Your instructions →
Beneath this line are entries. Copy the range from the line with "Найти ветерана (130, 284)" to the line with "Наполі готовий продати", ends included, exactly; leave pictures out.

Extracted material →

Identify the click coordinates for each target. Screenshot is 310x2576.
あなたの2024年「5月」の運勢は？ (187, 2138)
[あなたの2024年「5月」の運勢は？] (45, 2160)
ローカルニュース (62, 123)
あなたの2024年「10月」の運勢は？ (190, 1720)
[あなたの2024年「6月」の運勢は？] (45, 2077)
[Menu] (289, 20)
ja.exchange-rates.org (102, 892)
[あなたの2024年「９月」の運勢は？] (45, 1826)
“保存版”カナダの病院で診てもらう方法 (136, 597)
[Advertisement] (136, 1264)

---

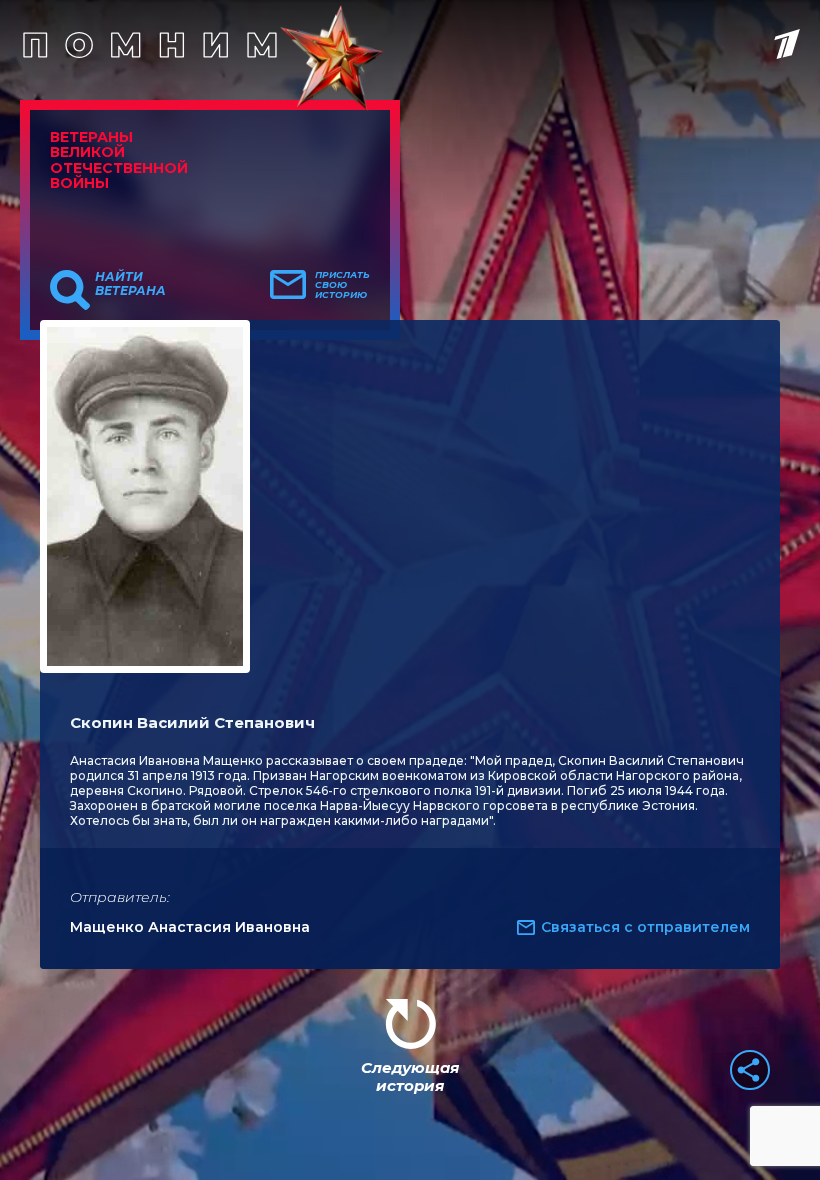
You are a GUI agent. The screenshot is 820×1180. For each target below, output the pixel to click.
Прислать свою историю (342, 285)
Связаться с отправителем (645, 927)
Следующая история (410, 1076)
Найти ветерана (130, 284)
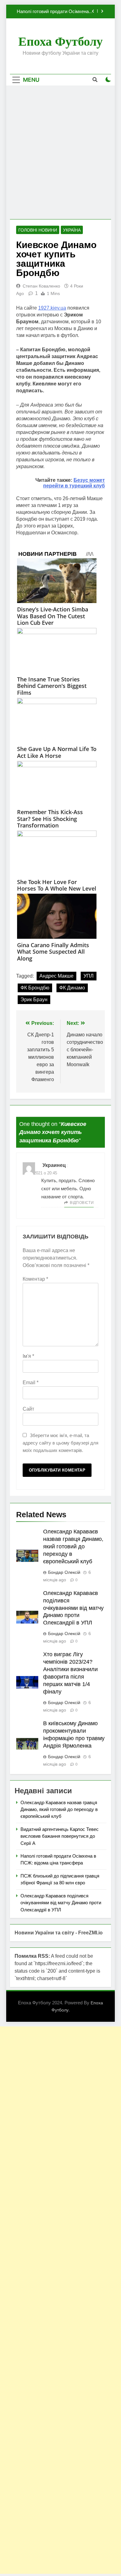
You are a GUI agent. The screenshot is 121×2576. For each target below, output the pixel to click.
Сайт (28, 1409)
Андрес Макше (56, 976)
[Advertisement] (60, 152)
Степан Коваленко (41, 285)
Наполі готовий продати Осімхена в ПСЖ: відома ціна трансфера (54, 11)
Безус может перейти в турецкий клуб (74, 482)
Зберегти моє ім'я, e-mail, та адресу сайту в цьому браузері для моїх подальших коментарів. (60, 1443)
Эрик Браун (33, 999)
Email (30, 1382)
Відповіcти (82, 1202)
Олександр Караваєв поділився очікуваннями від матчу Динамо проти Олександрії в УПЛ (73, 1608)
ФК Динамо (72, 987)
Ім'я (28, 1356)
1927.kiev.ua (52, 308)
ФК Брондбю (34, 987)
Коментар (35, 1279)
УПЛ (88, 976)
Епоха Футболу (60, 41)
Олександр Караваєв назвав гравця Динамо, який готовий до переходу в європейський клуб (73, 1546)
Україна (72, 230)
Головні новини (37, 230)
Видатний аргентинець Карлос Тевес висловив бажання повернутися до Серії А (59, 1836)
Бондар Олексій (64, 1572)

Reply to the task →
Найти ветерана (130, 284)
You are a GUI agent. The screenshot is 121×2576. For each target below, output the pixel to click.
Сайт (28, 1409)
Андрес Макше (56, 976)
[Advertisement] (60, 152)
Степан Коваленко (41, 285)
Наполі готовий продати Осімхена в ПСЖ: відома ціна трансфера (54, 11)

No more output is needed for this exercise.